School budgets are the talk of Vermont just now, as they generally are in the weeks leading up to Town Meeting. This year, the conversation has a sharper edge than usual. Gov. Peter Shumlin pointedly blames school districts for spending too much and urges school boards to carefully scrutinize budgets that propose to increase per-pupil spending. School boards counter that districts have a lot of fixed costs and that spending is not the problem; they blame lawmakers for failing to transfer sufficient General Fund revenue into the Education Fund, thus forcing greater reliance on property taxes. Householders blame everybody for higher tax bills that seem inexplicable in a state where the school-age population is declining.
This blame game has been played for a long time. Now, as state education spending and taxes continue to rise, the political stakes are rising, too, and there’s a sense in Montpelier that school costs must be contained. But how? The answer isn’t obvious, in part because there’s not much agreement about what’s propelling the increases. Some lawmakers point to the state’s progressive funding formula, which equalizes spending across districts but which arguably shields local taxpayers from the full consequences of budgetary decisions. “It’s no surprise school boards are frustrated and voters are angry,” Rep. Adam Greshin, I-Warren, told Vtdigger.org. “No one can understand our education finance system and everyone suspects mischief. Rather than lecturing school boards to hold the line, the governor should acknowledge the state’s role in the problem and invite school boards to be part of the solution.”

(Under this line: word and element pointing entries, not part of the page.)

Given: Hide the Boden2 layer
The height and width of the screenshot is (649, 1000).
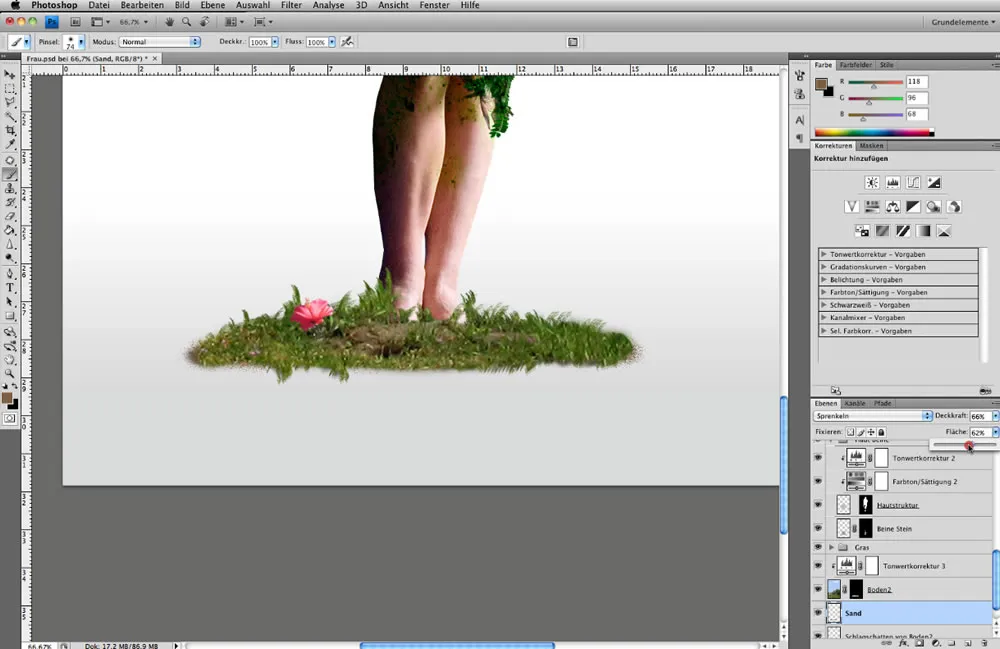Looking at the screenshot, I should (x=818, y=589).
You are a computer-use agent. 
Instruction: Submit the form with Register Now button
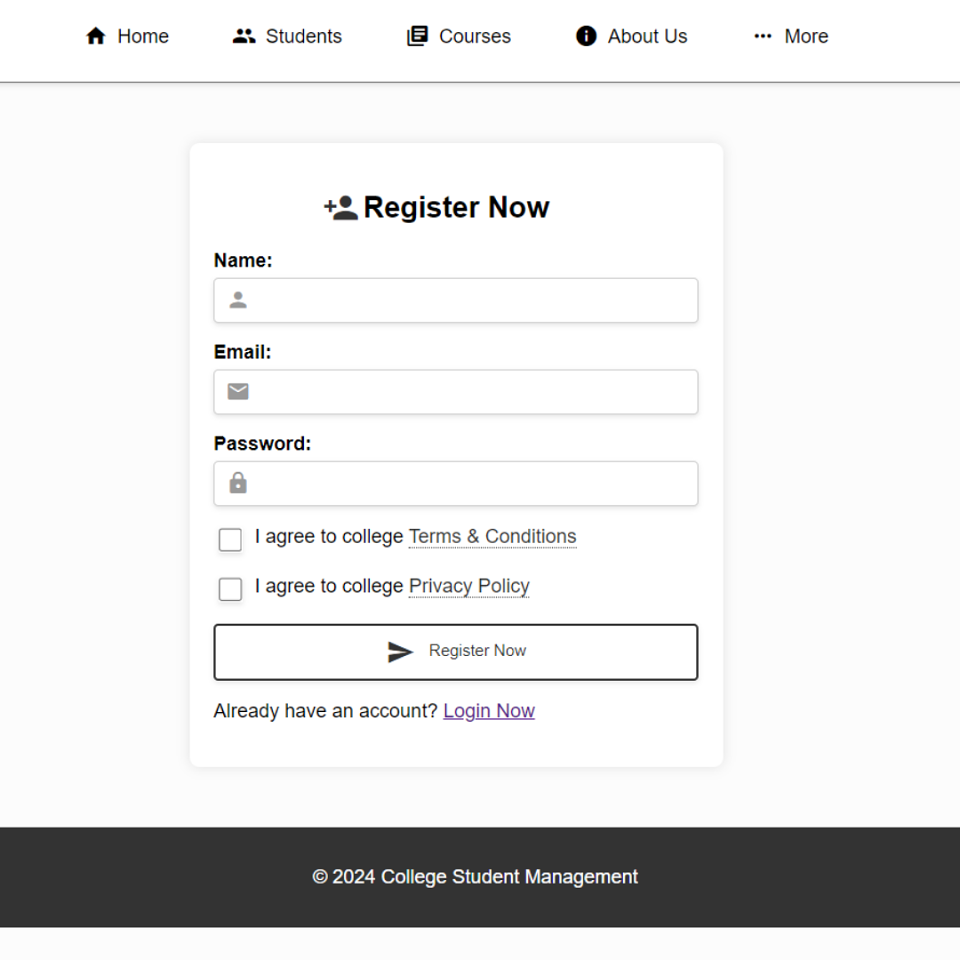456,651
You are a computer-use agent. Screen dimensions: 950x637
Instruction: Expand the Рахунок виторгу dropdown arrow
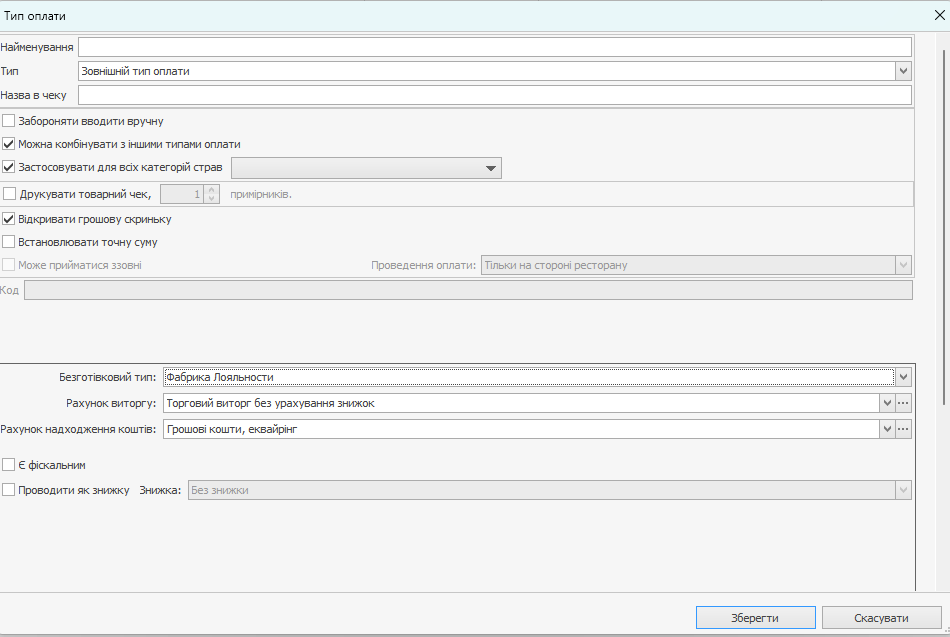[886, 403]
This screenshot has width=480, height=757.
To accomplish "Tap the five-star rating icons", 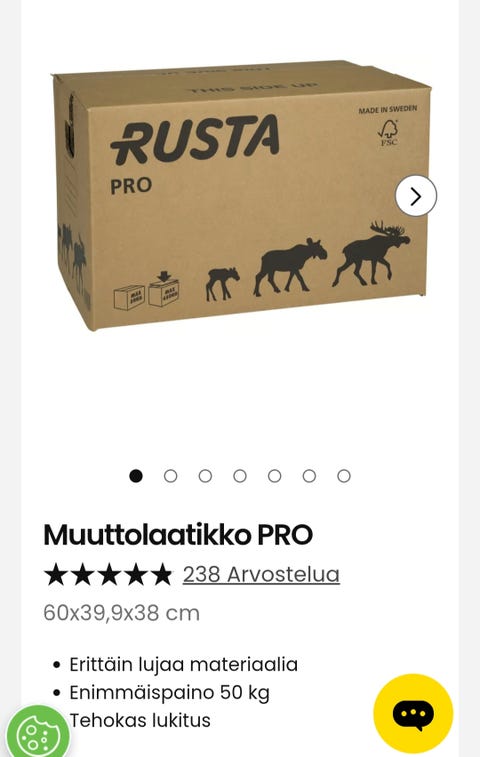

Others fault Vermont’s small schools and low student-teacher ratio for per-pupil spending among the highest in the country. At the request of legislators, the Agency of Education recently drew up a report recommending minimum class sizes and tax penalties for districts that fail to enforce them — a proposal to streamline staffing, a major cost-driver, and perhaps to force school consolidation in some districts.
The House Education Committee is drafting a bill that would reduce the number of school districts (and school boards) and eliminate altogether the state’s 44 supervisory unions, the administrative units that have overseen schools for more than 100 years. In 2006, Education Commissioner Richard Cate put forward a similar plan that went nowhere: Many suspected a hidden agenda to close small schools beloved by residents.
The impact of district consolidation on both school budgets and school quality is difficult to gauge because there’s mixed and contradictory evidence from other states. If properly executed, consolidation can save money; but it often alienates parents, pits communities against one another and has the potential to negatively affect academic performance. There appears to be a correlation between school district size and school size: The larger the district, the larger the schools, and larger schools tend to perform more poorly than small ones, according to research. District consolidation can also depress house values — a factor given that real estate values affect property tax revenues. Vermont is known for its scholastic excellence, and its small schools contribute to relatively high achievement, which is why many parents are attached to the status quo.
That said, it’s becoming increasingly difficult to justify Vermont’s many supervisory unions and districts, and stream- lining would probably achieve efficiencies. In theory, districts would save money by sharing bus transportation, buying supplies in bulk, and — here’s the nub of it — cutting back on administrative personnel. The Vermont school system has a lot of administrators — too many, according to Shumlin. If the state is really serious about slowing the rate of spending, it will have to eliminate not just districts and supervisory unions, but some of the people who work in them.